■ **Pixel coordinate grounding data**:
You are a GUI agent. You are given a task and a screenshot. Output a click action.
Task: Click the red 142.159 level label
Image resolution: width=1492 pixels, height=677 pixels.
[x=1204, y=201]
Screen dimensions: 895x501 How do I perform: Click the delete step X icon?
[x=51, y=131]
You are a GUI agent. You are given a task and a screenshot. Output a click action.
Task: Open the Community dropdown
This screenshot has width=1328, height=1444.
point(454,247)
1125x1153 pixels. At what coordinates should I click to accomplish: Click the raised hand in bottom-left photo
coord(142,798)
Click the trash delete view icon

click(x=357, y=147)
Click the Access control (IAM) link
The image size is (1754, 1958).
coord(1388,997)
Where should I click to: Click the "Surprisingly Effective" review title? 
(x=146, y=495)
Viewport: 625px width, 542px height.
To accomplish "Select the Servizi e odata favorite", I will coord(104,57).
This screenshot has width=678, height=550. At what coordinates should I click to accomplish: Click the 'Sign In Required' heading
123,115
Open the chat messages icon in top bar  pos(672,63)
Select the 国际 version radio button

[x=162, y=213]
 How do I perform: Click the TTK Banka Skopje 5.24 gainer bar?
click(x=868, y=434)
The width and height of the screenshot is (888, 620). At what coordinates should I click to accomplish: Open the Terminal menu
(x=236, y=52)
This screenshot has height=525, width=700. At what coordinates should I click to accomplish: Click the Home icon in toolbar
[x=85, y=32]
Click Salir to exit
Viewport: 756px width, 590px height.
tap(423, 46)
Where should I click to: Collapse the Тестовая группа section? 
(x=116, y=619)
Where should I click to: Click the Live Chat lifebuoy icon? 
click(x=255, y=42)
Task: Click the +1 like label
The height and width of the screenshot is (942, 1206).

■ **WORK REQUEST**: The records above need copying again. Keep each word as it is.

■ **WORKED SOLUTION**:
You are a GUI agent. You are given a task and a screenshot. Output a click action.
Task: Click the red 142.159 level label
Image resolution: width=1492 pixels, height=677 pixels.
[x=1204, y=201]
Screen dimensions: 895x501 How do I perform: Click the delete step X icon?
[x=51, y=131]
You are a GUI agent. You are given a task and a screenshot. Output a click action.
Task: Open the Community dropdown
This screenshot has width=1328, height=1444.
point(454,247)
1125x1153 pixels. At what coordinates should I click to accomplish: Click the raised hand in bottom-left photo
coord(142,798)
Click the trash delete view icon

click(x=357, y=147)
Click the Access control (IAM) link
The image size is (1754, 1958).
coord(1388,997)
Where should I click to: Click the "Surprisingly Effective" review title? 
(x=146, y=495)
Viewport: 625px width, 542px height.
To accomplish "Select the Servizi e odata favorite", I will coord(104,57).
This screenshot has width=678, height=550. At what coordinates should I click to accomplish: Click the 'Sign In Required' heading
123,115
Open the chat messages icon in top bar  pos(672,63)
Select the 国际 version radio button

[x=162, y=213]
 How do I perform: Click the TTK Banka Skopje 5.24 gainer bar?
click(x=868, y=434)
The width and height of the screenshot is (888, 620). At what coordinates should I click to accomplish: Open the Terminal menu
(x=236, y=52)
This screenshot has height=525, width=700. At what coordinates should I click to accomplish: Click the Home icon in toolbar
[x=85, y=32]
Click Salir to exit
Viewport: 756px width, 590px height.
tap(423, 46)
Where should I click to: Collapse the Тестовая группа section? 
(x=116, y=619)
Where should I click to: Click the Live Chat lifebuoy icon? 
click(x=255, y=42)
Task: Click the +1 like label
The height and width of the screenshot is (942, 1206).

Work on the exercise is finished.